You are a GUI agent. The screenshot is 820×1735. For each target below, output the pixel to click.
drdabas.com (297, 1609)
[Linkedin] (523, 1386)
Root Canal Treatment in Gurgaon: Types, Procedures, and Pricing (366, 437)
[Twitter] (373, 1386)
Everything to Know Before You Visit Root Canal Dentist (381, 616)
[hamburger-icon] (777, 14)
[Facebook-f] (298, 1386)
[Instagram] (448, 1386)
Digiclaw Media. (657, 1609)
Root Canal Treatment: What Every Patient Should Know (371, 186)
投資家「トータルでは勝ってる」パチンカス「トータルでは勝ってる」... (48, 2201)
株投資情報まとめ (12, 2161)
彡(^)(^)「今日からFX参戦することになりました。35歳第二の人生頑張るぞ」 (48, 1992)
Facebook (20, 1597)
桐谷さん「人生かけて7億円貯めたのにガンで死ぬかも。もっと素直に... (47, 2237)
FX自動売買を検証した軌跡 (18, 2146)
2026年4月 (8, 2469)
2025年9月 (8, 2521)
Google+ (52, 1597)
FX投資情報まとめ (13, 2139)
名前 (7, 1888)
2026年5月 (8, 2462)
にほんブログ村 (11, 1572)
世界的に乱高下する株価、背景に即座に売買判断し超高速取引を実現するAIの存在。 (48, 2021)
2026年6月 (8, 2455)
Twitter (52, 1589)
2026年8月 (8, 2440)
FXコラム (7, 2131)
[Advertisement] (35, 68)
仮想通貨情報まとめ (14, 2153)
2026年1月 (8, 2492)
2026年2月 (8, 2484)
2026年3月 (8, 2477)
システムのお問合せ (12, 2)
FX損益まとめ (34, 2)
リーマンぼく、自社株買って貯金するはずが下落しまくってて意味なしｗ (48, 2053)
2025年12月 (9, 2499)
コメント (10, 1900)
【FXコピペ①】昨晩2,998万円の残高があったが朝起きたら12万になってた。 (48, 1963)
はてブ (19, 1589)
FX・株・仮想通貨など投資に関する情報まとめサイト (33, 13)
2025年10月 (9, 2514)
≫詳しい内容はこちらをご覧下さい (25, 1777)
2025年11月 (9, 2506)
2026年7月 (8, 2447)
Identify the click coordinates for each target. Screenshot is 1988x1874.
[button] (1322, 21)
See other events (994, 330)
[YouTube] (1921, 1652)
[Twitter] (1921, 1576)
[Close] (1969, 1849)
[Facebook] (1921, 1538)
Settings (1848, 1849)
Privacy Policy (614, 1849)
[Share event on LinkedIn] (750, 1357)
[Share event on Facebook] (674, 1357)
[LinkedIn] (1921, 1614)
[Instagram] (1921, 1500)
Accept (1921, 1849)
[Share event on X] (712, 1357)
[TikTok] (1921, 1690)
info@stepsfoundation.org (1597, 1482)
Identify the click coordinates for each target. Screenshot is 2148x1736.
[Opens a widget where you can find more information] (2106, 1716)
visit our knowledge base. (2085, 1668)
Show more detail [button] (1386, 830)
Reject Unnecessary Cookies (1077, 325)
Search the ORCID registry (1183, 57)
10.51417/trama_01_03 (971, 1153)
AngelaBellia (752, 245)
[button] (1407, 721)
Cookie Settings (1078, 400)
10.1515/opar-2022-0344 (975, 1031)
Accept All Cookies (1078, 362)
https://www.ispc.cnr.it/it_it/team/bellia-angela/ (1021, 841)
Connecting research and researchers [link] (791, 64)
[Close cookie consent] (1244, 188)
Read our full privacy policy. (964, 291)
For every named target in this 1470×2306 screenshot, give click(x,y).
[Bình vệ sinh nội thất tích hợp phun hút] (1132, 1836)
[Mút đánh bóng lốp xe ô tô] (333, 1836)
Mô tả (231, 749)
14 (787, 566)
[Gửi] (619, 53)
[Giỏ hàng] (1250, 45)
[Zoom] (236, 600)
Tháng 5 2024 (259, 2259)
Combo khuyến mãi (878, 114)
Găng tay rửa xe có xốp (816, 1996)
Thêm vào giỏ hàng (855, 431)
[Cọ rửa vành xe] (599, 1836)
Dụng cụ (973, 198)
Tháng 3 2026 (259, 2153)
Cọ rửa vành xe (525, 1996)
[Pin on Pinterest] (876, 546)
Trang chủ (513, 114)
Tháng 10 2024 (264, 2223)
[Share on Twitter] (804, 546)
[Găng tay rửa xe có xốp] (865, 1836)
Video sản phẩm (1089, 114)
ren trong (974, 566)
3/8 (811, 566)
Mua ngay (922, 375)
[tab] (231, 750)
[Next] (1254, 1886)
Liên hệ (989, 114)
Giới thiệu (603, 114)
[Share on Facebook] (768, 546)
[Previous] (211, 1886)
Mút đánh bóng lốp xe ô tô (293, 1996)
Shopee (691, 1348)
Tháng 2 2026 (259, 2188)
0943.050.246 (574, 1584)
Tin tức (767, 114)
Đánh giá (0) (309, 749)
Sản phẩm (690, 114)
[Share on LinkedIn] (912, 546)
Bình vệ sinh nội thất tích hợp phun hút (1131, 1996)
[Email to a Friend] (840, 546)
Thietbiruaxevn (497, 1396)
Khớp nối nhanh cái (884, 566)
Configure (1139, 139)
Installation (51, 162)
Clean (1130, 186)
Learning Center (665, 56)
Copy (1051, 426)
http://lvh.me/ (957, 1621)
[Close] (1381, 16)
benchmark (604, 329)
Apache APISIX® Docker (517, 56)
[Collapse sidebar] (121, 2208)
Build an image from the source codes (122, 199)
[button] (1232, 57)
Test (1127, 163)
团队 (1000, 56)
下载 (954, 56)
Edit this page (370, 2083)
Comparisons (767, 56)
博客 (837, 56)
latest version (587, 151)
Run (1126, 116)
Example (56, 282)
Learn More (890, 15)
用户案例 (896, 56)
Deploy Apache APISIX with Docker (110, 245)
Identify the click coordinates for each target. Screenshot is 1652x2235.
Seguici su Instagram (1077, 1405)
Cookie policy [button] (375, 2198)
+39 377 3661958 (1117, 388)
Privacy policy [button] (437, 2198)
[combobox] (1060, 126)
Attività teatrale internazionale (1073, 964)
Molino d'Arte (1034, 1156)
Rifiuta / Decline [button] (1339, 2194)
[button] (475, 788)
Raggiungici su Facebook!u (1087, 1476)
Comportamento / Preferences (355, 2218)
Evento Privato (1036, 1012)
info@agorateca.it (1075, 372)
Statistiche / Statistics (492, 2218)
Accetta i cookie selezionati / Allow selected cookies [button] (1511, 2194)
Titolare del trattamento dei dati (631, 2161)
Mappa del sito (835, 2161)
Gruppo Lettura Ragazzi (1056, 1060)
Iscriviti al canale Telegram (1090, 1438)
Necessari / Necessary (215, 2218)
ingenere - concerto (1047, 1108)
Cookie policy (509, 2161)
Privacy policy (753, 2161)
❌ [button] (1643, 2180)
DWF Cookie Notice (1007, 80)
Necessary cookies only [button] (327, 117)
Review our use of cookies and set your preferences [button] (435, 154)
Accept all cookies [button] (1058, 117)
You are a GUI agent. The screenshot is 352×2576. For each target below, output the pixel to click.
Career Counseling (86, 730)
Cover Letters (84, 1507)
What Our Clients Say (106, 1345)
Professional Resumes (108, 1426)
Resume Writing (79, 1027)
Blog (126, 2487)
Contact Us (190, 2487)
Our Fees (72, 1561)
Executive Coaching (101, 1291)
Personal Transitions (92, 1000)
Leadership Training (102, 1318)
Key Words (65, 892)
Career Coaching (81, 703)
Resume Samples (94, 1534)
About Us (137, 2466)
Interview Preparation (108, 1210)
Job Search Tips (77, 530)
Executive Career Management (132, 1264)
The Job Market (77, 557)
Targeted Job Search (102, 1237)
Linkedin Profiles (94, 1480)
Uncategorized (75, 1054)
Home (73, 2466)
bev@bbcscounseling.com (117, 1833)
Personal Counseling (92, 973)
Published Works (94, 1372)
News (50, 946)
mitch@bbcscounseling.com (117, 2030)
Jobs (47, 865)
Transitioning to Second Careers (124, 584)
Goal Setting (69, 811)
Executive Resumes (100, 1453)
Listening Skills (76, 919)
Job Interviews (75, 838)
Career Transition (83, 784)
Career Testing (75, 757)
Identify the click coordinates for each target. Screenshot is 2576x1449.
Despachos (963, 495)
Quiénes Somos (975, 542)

EXERCISE BRIEF
Would you print exactly and only the lines of the material above that run from the line with "Cookie Settings (1078, 400)" through the line with "http://lvh.me/ (957, 1621)", both included?

EXERCISE SOLUTION
Cookie Settings (1078, 400)
10.1515/opar-2022-0344 (975, 1031)
Accept All Cookies (1078, 362)
https://www.ispc.cnr.it/it_it/team/bellia-angela/ (1021, 841)
Connecting research and researchers [link] (791, 64)
[Close cookie consent] (1244, 188)
Read our full privacy policy. (964, 291)
For every named target in this 1470×2306 screenshot, give click(x,y).
[Bình vệ sinh nội thất tích hợp phun hút] (1132, 1836)
[Mút đánh bóng lốp xe ô tô] (333, 1836)
Mô tả (231, 749)
14 (787, 566)
[Gửi] (619, 53)
[Giỏ hàng] (1250, 45)
[Zoom] (236, 600)
Tháng 5 2024 (259, 2259)
Combo khuyến mãi (878, 114)
Găng tay rửa xe có xốp (816, 1996)
Thêm vào giỏ hàng (855, 431)
[Cọ rửa vành xe] (599, 1836)
Dụng cụ (973, 198)
Tháng 3 2026 (259, 2153)
Cọ rửa vành xe (525, 1996)
[Pin on Pinterest] (876, 546)
Trang chủ (513, 114)
Tháng 10 2024 (264, 2223)
[Share on Twitter] (804, 546)
[Găng tay rửa xe có xốp] (865, 1836)
Video sản phẩm (1089, 114)
ren trong (974, 566)
3/8 (811, 566)
Mua ngay (922, 375)
[tab] (231, 750)
[Next] (1254, 1886)
Liên hệ (989, 114)
Giới thiệu (603, 114)
[Share on Facebook] (768, 546)
[Previous] (211, 1886)
Mút đánh bóng lốp xe ô tô (293, 1996)
Shopee (691, 1348)
Tháng 2 2026 (259, 2188)
0943.050.246 (574, 1584)
Tin tức (767, 114)
Đánh giá (0) (309, 749)
Sản phẩm (690, 114)
[Share on LinkedIn] (912, 546)
Bình vệ sinh nội thất tích hợp phun hút (1131, 1996)
[Email to a Friend] (840, 546)
Thietbiruaxevn (497, 1396)
Khớp nối nhanh cái (884, 566)
Configure (1139, 139)
Installation (51, 162)
Clean (1130, 186)
Learning Center (665, 56)
Copy (1051, 426)
http://lvh.me/ (957, 1621)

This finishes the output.